● **Items**

■ ■ ■ ■ ■

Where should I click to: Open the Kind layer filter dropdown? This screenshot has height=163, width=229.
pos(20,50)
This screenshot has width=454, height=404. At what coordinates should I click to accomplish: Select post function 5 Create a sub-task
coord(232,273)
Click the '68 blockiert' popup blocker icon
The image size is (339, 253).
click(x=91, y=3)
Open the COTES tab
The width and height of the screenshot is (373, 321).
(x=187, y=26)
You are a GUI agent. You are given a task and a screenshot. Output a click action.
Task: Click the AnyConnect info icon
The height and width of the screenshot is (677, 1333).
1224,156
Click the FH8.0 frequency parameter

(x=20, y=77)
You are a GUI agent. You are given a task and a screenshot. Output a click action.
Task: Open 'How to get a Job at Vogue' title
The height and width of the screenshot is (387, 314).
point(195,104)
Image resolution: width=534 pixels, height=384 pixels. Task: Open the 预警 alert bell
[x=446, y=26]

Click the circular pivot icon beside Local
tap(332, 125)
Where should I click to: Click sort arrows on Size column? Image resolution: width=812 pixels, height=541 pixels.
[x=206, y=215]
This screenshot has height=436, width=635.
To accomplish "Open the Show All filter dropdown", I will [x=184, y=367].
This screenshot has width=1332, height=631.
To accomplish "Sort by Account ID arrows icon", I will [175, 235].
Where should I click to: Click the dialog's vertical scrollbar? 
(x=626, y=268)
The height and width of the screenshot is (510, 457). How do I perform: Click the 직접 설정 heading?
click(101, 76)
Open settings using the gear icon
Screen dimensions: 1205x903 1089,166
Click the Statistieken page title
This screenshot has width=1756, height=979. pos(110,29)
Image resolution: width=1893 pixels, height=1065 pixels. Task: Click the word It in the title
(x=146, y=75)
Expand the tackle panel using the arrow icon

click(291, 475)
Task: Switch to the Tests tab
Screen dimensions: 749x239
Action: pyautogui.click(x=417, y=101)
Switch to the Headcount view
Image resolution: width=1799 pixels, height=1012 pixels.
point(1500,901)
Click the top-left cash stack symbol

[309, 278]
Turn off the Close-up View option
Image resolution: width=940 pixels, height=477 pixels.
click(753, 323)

■ ■ ■ ■ ■

Starting at the line containing "Image resolution: width=1893" and ending at the line containing "click(291, 475)", swap "arrow icon" for "chevron icon". Give back only those lines, with everything else unchanged.

● **Answer for this exercise**
Image resolution: width=1893 pixels, height=1065 pixels. Task: Click the word It in the title
(x=146, y=75)
Expand the tackle panel using the chevron icon

click(291, 475)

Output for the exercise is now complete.